Fechadura é o nome dado àquela que guarda de forma quase implacável os segredos e tesouros. Fechadura dureza obstinada. Que ofício intransigente esse: ou é ou não. Seu serviço quer parecer belicoso, mas, tem meio termo: aberta, fechada e entreaberta. Num gesto disfarçado de desmazelo, joga a isca, pesca o peixe. A tinhosa, finge lacre e deixa a brecha, o buraco, a tentação. O elo minúsculo de ligação entre dois mundos, o de lá e o de cá. Urtiga que nos pega, pra curiar.

E, tem nada não, quando fechadura escancara, afrouxa, assentam logo a tranqueta, a corrente, o cadeado. Parentes do mesmo zelo.

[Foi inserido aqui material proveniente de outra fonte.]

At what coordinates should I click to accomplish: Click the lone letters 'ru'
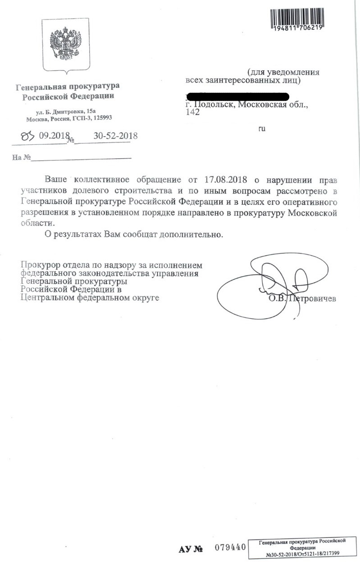pos(262,129)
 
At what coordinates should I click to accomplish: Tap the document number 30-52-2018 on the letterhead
pos(115,135)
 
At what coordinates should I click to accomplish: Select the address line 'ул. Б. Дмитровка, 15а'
pos(66,111)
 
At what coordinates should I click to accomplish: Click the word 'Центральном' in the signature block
pos(48,298)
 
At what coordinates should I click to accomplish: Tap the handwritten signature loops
pos(275,282)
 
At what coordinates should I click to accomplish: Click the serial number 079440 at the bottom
pos(230,548)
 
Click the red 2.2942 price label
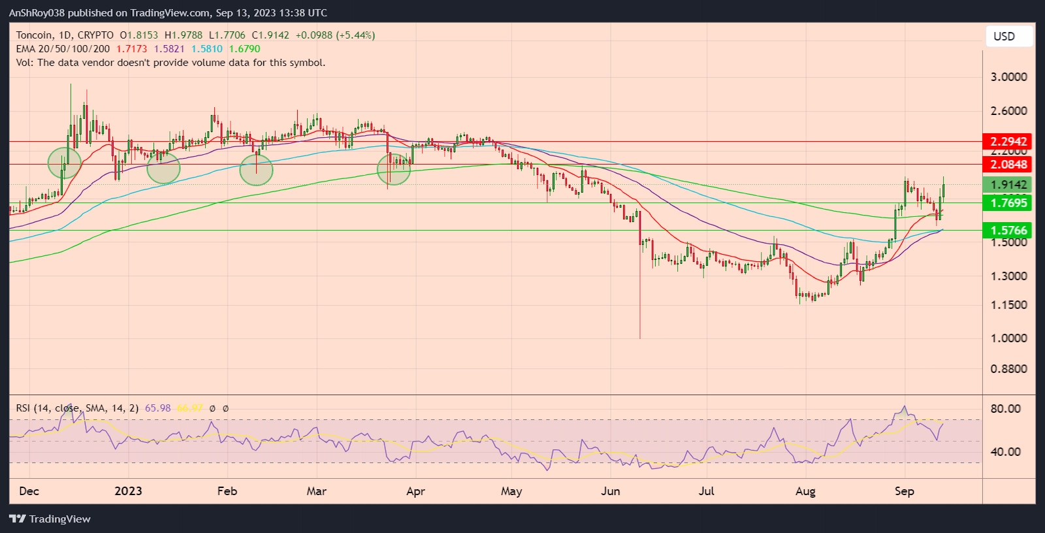(x=1008, y=141)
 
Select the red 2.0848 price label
(x=1008, y=165)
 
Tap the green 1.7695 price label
(x=1008, y=203)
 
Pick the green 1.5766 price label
(x=1008, y=230)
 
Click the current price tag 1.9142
(x=1008, y=185)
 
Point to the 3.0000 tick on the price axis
(x=1008, y=77)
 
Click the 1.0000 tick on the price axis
(x=1008, y=338)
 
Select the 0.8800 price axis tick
(x=1008, y=369)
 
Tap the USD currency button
(x=1004, y=37)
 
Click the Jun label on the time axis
(x=611, y=491)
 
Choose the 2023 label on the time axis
(x=128, y=491)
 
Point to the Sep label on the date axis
(x=904, y=491)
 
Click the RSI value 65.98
(x=157, y=408)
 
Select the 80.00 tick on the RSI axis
(x=1005, y=409)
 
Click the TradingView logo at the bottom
(x=50, y=519)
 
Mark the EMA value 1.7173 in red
(x=131, y=49)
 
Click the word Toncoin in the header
(x=34, y=35)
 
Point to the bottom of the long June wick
(x=640, y=338)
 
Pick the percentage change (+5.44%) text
(x=355, y=35)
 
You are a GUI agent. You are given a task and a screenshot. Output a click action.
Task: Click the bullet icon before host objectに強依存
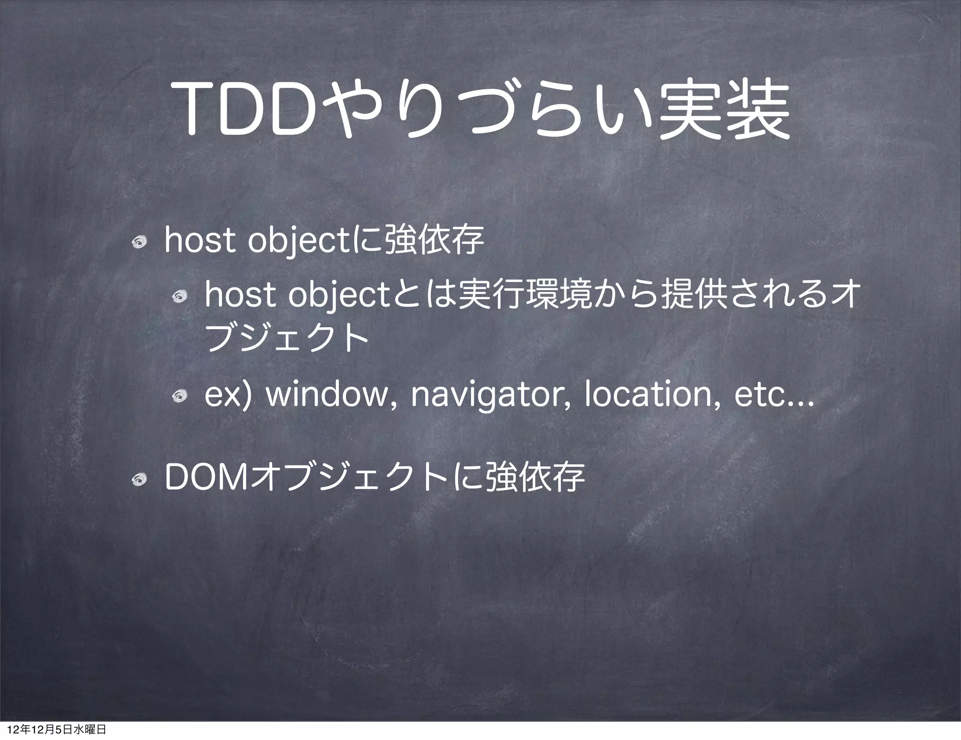click(140, 242)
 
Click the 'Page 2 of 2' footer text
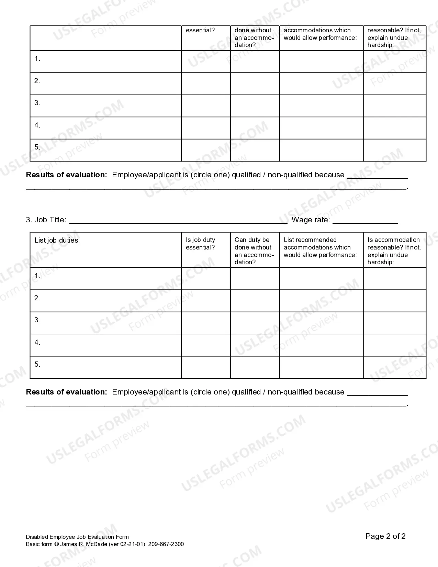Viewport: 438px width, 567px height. click(385, 536)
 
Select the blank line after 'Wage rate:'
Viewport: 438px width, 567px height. click(365, 220)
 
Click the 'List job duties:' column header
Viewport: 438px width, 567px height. click(57, 240)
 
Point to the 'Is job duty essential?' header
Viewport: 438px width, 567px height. click(200, 244)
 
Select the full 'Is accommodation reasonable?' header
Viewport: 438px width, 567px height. click(394, 251)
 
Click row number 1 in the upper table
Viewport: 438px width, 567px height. click(37, 59)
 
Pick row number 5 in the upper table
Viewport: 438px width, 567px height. click(37, 147)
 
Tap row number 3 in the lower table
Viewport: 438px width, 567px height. click(37, 320)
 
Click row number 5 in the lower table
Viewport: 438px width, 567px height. click(37, 365)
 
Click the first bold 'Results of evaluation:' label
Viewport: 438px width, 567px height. click(67, 175)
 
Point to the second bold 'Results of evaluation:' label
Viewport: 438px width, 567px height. click(67, 392)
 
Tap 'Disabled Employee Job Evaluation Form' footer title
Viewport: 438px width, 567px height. click(77, 537)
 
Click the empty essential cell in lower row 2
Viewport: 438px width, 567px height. click(206, 301)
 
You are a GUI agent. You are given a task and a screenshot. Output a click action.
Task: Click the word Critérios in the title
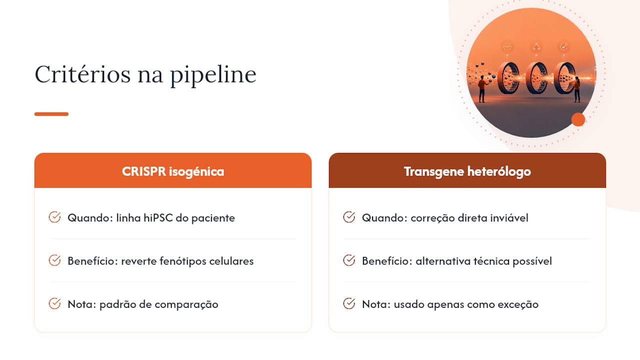click(x=82, y=74)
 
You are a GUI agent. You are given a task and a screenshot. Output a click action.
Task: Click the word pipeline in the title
click(x=213, y=76)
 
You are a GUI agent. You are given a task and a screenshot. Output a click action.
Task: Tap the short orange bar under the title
click(x=52, y=114)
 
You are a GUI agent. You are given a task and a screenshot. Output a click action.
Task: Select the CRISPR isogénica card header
click(x=173, y=170)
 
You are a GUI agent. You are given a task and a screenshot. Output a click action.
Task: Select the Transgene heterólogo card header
click(x=467, y=170)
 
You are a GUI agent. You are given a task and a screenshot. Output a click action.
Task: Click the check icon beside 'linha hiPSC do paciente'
click(x=54, y=217)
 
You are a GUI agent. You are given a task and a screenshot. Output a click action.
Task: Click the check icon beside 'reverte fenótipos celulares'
click(x=54, y=260)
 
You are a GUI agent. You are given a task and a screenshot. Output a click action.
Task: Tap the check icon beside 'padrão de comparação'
click(x=54, y=304)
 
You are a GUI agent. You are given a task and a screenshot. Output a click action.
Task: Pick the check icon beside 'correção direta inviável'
click(x=349, y=217)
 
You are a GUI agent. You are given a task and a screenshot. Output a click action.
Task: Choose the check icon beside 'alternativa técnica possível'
click(x=349, y=260)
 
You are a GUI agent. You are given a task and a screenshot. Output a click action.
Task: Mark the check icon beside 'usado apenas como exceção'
click(x=349, y=304)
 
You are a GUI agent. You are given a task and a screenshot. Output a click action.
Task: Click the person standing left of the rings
click(x=482, y=88)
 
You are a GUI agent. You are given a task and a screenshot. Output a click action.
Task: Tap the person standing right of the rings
click(x=577, y=89)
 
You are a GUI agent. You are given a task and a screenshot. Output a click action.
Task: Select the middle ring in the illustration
click(x=537, y=78)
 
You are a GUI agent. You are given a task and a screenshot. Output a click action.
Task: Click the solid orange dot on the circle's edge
click(x=578, y=120)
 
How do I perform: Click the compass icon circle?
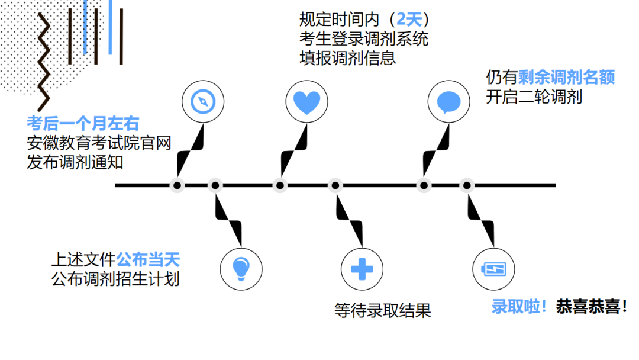[x=202, y=101]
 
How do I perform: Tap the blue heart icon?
[x=306, y=101]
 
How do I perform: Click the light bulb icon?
[x=240, y=268]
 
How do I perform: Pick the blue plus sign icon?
[x=363, y=269]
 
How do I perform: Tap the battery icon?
[x=493, y=269]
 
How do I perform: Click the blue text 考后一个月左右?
[x=83, y=123]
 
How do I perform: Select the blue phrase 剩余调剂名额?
[x=567, y=77]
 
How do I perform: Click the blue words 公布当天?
[x=148, y=259]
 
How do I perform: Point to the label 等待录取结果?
[x=383, y=311]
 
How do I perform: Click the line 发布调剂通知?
[x=75, y=162]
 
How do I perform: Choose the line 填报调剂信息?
[x=347, y=59]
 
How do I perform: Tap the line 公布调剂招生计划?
[x=115, y=279]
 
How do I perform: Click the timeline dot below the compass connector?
[x=177, y=185]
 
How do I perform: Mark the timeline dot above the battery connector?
[x=466, y=185]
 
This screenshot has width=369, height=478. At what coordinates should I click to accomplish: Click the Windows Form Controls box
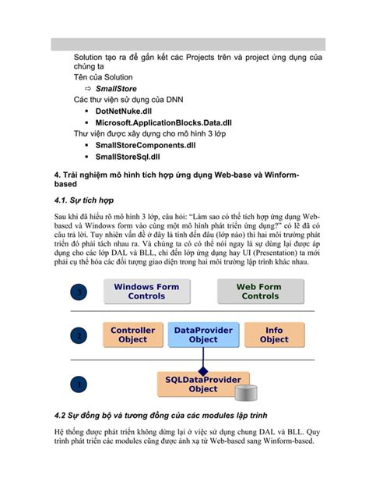point(146,292)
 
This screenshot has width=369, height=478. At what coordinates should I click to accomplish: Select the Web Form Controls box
point(259,292)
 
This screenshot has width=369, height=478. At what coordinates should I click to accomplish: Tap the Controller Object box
point(132,335)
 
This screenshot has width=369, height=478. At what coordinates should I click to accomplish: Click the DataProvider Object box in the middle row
point(203,335)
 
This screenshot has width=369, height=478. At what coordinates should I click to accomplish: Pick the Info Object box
point(274,335)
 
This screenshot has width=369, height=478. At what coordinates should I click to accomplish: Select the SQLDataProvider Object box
point(203,384)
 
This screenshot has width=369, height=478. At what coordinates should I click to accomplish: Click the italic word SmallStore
point(117,90)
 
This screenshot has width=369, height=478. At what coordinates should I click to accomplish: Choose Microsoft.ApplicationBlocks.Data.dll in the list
point(163,122)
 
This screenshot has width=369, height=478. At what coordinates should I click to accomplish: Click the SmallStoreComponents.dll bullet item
point(146,145)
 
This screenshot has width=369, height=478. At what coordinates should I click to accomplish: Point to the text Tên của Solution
point(103,78)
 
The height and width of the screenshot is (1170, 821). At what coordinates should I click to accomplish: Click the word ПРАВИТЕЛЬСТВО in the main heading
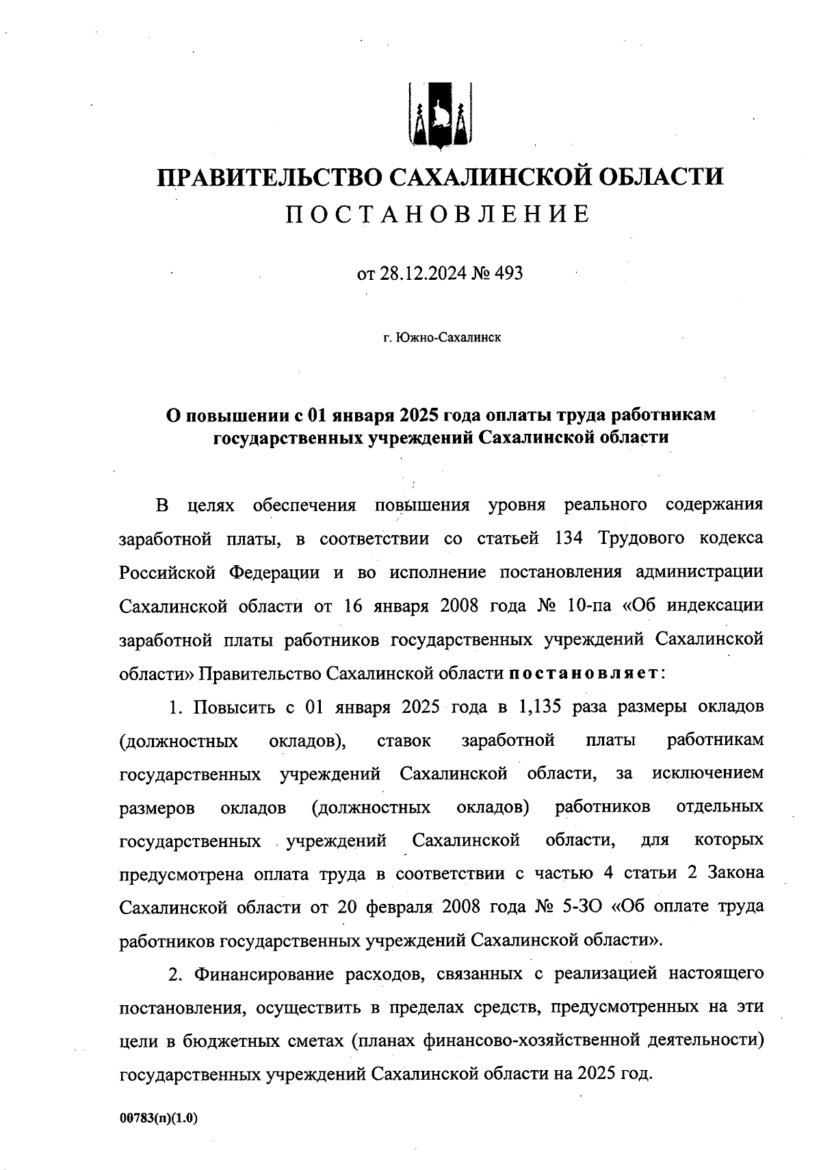tap(270, 177)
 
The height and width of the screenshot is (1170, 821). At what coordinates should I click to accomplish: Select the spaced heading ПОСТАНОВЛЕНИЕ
tap(437, 215)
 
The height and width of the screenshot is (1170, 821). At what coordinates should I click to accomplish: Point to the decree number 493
tap(508, 274)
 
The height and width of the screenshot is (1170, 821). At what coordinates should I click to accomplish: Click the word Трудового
tap(642, 538)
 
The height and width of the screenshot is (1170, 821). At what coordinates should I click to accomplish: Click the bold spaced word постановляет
tap(583, 673)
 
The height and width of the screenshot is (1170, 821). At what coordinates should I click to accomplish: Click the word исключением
tap(708, 774)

Muito me admiro mesmo é daqueles parafusinhos que giraram uma única vez na madeira e acreditam piamente que a vida se encerra ali, com a cabeça enterrada. Alguns se rebelam, saltam e vão girar em outras freguesias.

Mas, a mais notável resignação, desprendimento incalculável, santificante, só percebo nas dobradiças. Uma vida inteira se inclinando, se rendendo, se submetendo às forças rudes ou cuidadosas. É, como se ela, a dobradiça, não existisse. As forças passam e alcançam o mundo de lá. Diferentemente dos parafusos, as dobradiças se mantêm firmes até o final de sua vida útil. A depender dos parafusos que não possuem juízo algum. Dobradiças enferrujadas, rabugentas, razinzas, rangem feito cortes sem anestesia, feridas abertas – dor. Mas, basta um pouco de lubrificante, que ficam como novas.

O bom mesmo seria se o mundo não precisasse de portas.